What about the following scheme?

(define (f x)

(if (number? x)

(lambda () (- x))

(x)))

it does not always return a number, but I think it was not required.

def f(n):

return 0 if n == 0 else 1 – n if n % 2 == 0 else n + 1 if n > 0 else n – 1

I don’t know if what I did is valid or not, but it works:

Import math

def f (n)

y = n*n

y = math.sqrt (y)

If ((y/n) == -1)

return x

Else

return -x

@Lucas: It doesn’t work. In the first place, x is undefined; I assume you meant y. In the second place, y is always positive, so if n is negative the value returned from the “then” clause will be negative, and if n is positive the value returned from the “else” clause will be negative, so this will always return a negative number. Thus, if n is negative, f(f(n)) can never be positive.

(define (f n)

( if (number? n) (lambda() (- 0 n))

(n))

@Paul – your solution doesnt seem to be correct. We need f(f(n)= -n where as yours returns n. Or am i missing something.

My solution (C/C++ like)

static run = 0

int f(n)

{

run=1;

return (pow(-1,(run-1))*n);

}

static run = 0

int f(n)

{

run++;

return (pow(-1,(run-1))*n);

}

int f(int n){

return (int) Math.pow(-1, n) * n + (-1) * Integer.signum(n);

}

Thanks for the puzzle! I have a different solution;

f(f(n)) = -n for every interger so I set where n the – n so that f(f(-n)) = n but -n = f(f(n)). Therefore:

f(f(n)) = -n f(f(f(f(n)))) = n

oh and the function: :P

int f(n) {

return n;

}

Could anybody inform me if its anywhere near to accepted :-P

f(n){

if(n is positive)

n=n*-1;

else

n=n*1;

return n;

}

Matlab:

function y = f(n)

if size(n)==1

y(1)=-n;

y(2)=n;

else

y=n(1);

end

in bc unix command line :

define f(n)

{

return -1^(2*n – 1 ) * abs(1-n)

}

where abs is defines as:

define abs(n)

{

if(n>=0) return(n)

return(-n)

}

i just realized that this solution will not work for zero and down below :(

Is this a valid solution? (c/c++) It works, and is likely how I would code it if I really needed something that did this in the real world.

int t=0;

int f(int n) {

if (t==0) {

++t;

return n*-1;

} else {

t=0;

return n;

}

}

I was able to figure out a marginally simpler solution. And also the sourcecode feature.

My java solution :)

public static Integer function(Integer n) {

Integer moduloTwo=n % 2;

Boolean evenNumber=null;

evenNumber = moduloTwo==0 ? true: false;

Boolean positive=n>=0? true : false;

//add this number to close the number to Zero

Integer closerToZero=positive ? -1: 1;

if (evenNumber) return n+closerToZero;

else return -n+closerToZero;

}

My solution wasn’t nearly as elegant as a few of the others. I stashed the integer in a list.

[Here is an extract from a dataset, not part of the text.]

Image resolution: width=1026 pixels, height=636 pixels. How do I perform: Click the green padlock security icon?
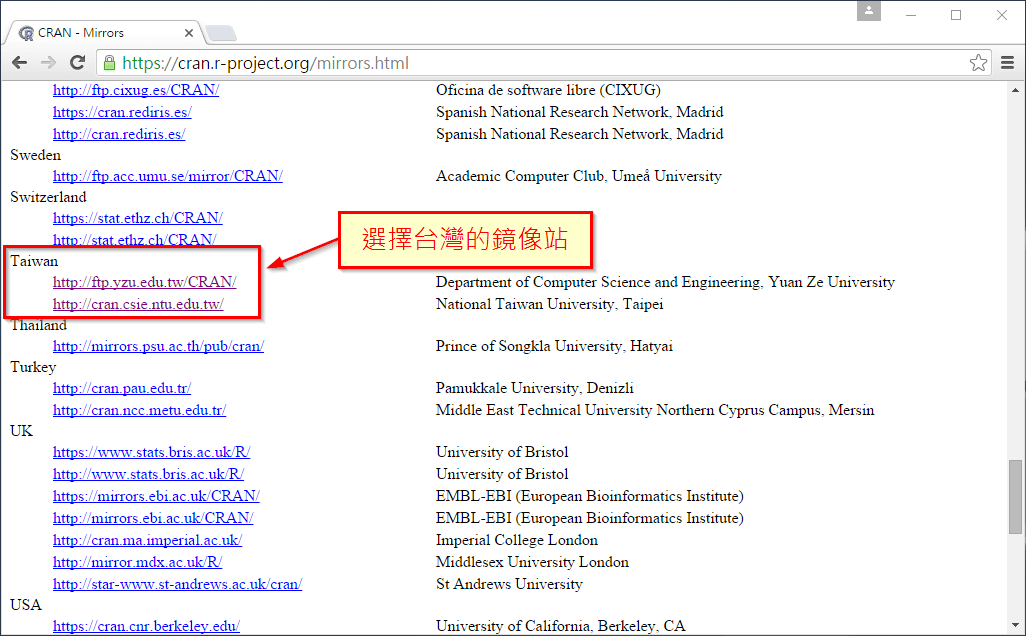coord(109,63)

I used Clojure, which is a newer dialect of Lisp.

(defn f [n]

(if (fn? n)

(n)

(fn [] (- n)) ))

Explanation: Line 2 tests if the argument is a function. If true, the func is invoked (sans arguments) on Line3. Else (on Line4) we return a function that is a closure over n.

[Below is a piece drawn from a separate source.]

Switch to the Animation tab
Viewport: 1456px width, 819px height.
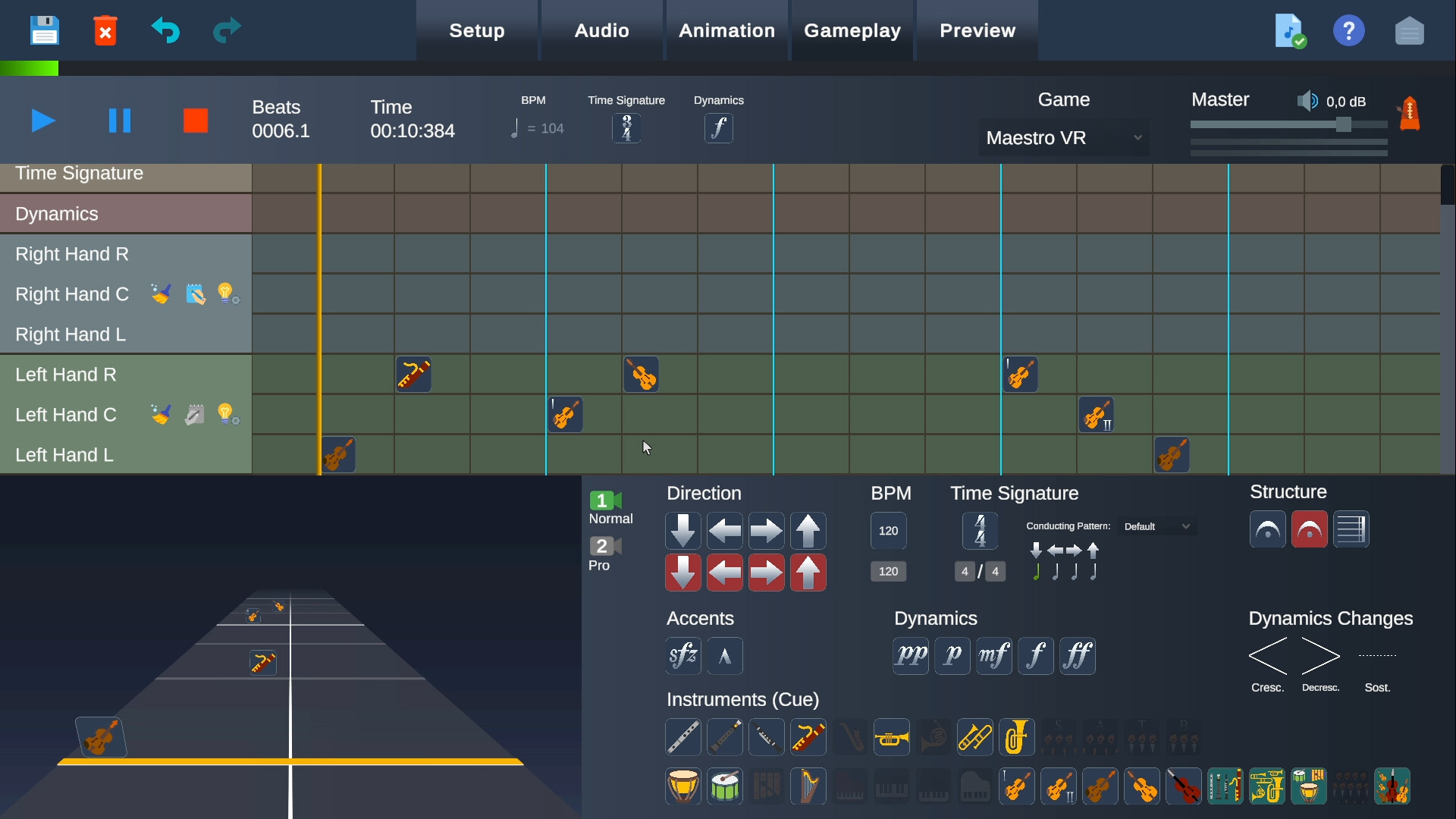tap(726, 30)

One can try this out at the Clojure REPL at http://tryclj.com.

> (f 5)

#

> (f (f 5))

-5

> (f (f 6))

-6

Is as simple as this:

int f( int n ) { return (n>0)?-n:n;}

or

int f( int n ) { return – abs(n); }

oops!

In python… not mathematical at all!

Another possible python solution:

def f(n):

try:

return n()

except:

if n <= 0:

return n

else:

return -n

`for n in xrange(-100,100):`

print f(f(n))

call = -1

def f(x):

global call

call = call + 1

return ((-1)**call ) *x

doesn’t this solve the issue? (Ruby)

NVM, misread the instructions

this works too, and its one method call simpler

@George: where in the spec did it say the calls to f(1), f(2), etc. would be made in that order?